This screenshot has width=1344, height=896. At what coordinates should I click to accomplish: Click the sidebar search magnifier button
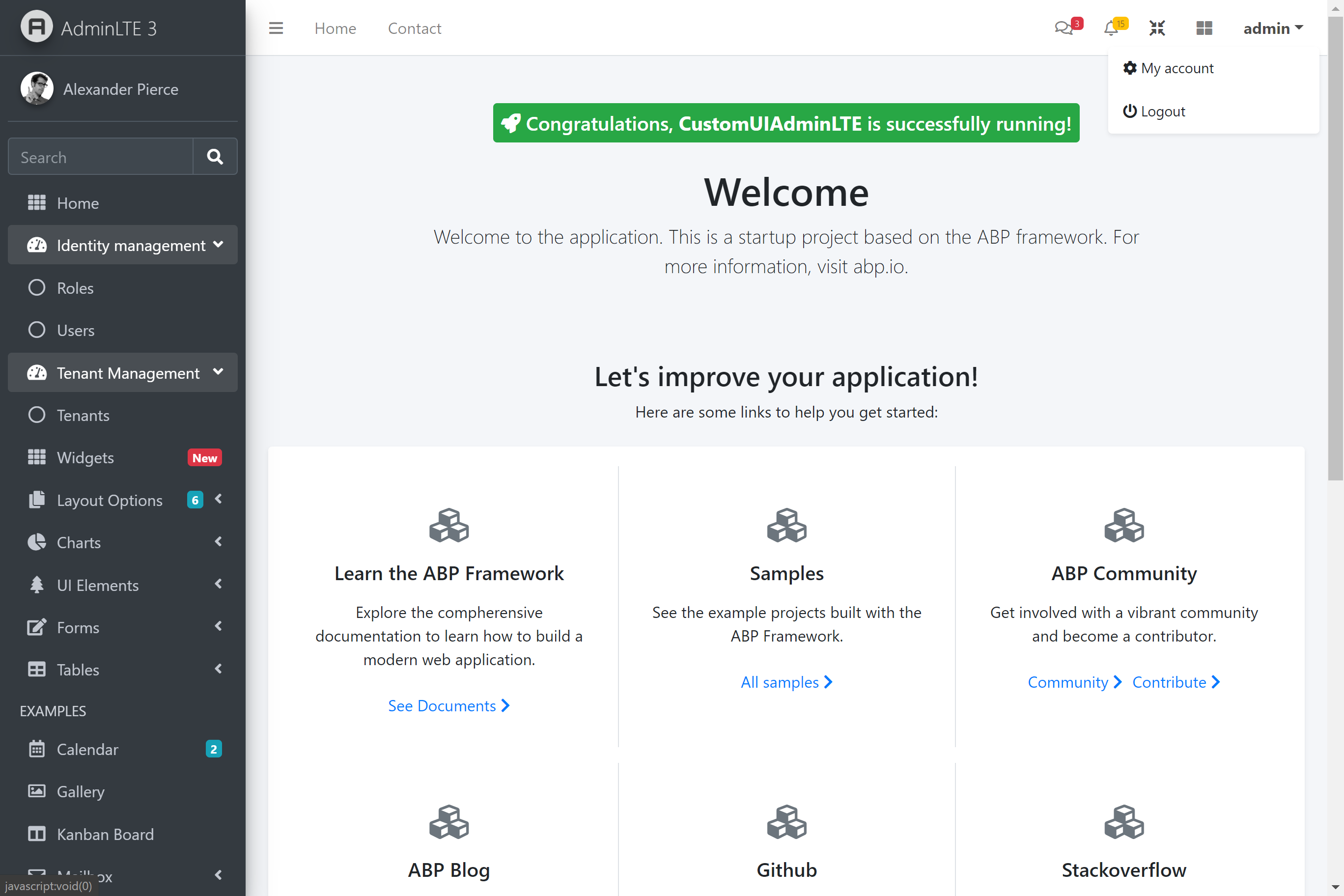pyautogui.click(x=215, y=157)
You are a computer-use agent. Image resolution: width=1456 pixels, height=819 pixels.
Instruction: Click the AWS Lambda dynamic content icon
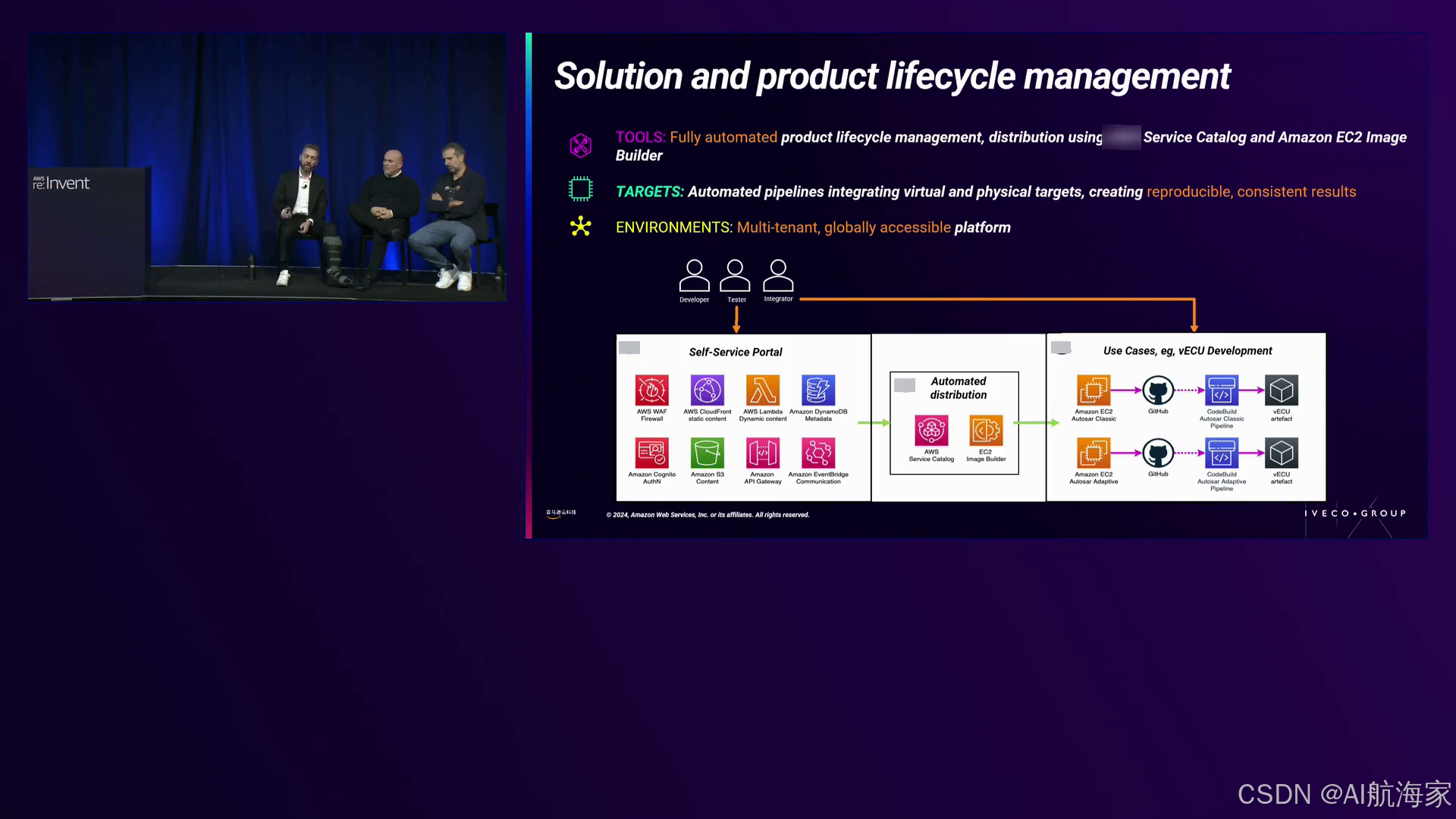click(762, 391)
* * *
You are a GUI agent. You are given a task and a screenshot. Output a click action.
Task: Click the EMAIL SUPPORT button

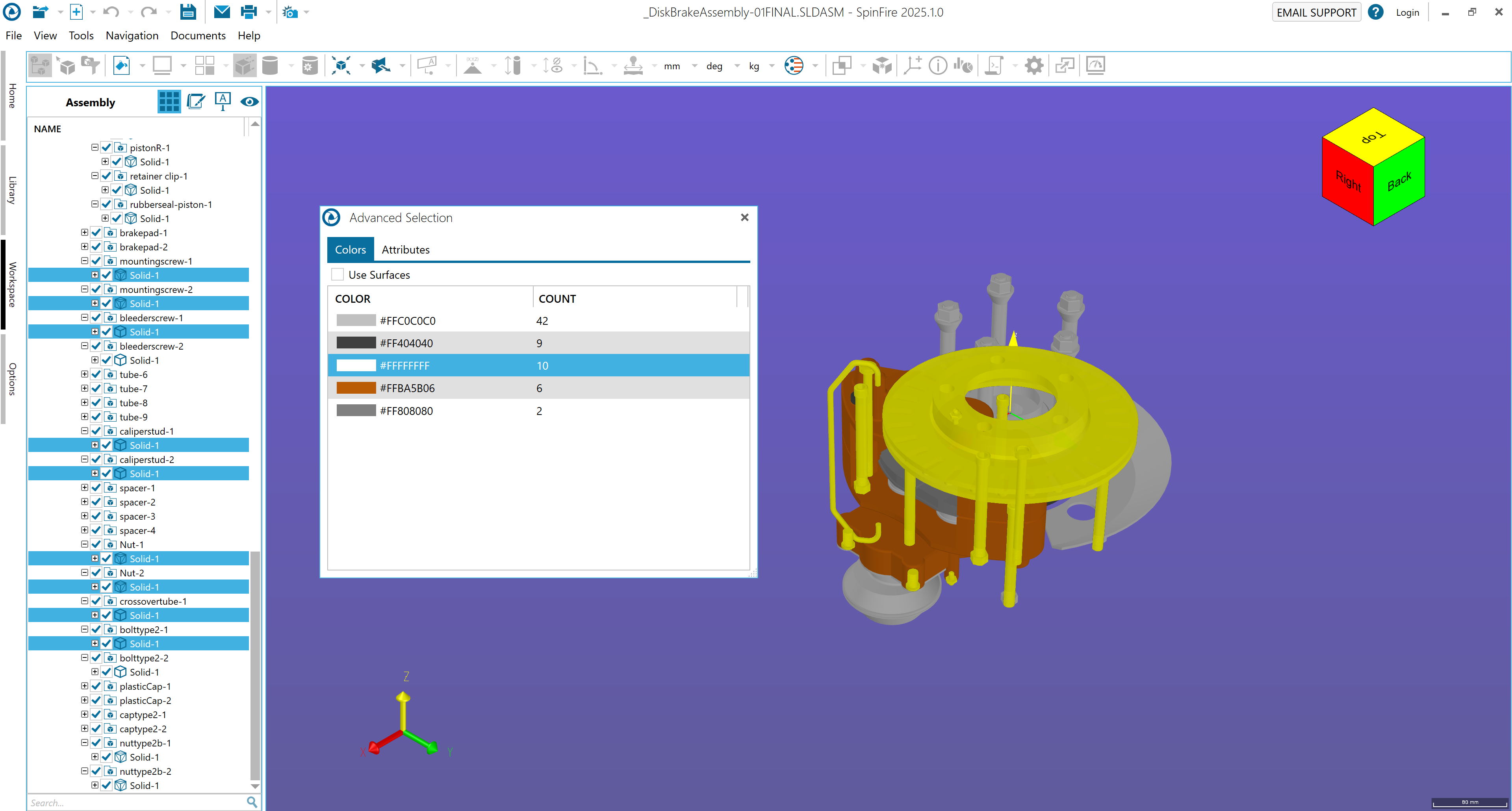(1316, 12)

Directions:
Within the listing above, copy exactly the lines that start at the one with "This screenshot has" and continue through the one with "You are a computer-use". Omit pictures.

Answer below:
This screenshot has width=1344, height=896. At what coordinates should I click to accomplish: Click the sidebar search magnifier button
pyautogui.click(x=215, y=157)
You are a computer-use agent. Image resolution: width=1456 pixels, height=819 pixels.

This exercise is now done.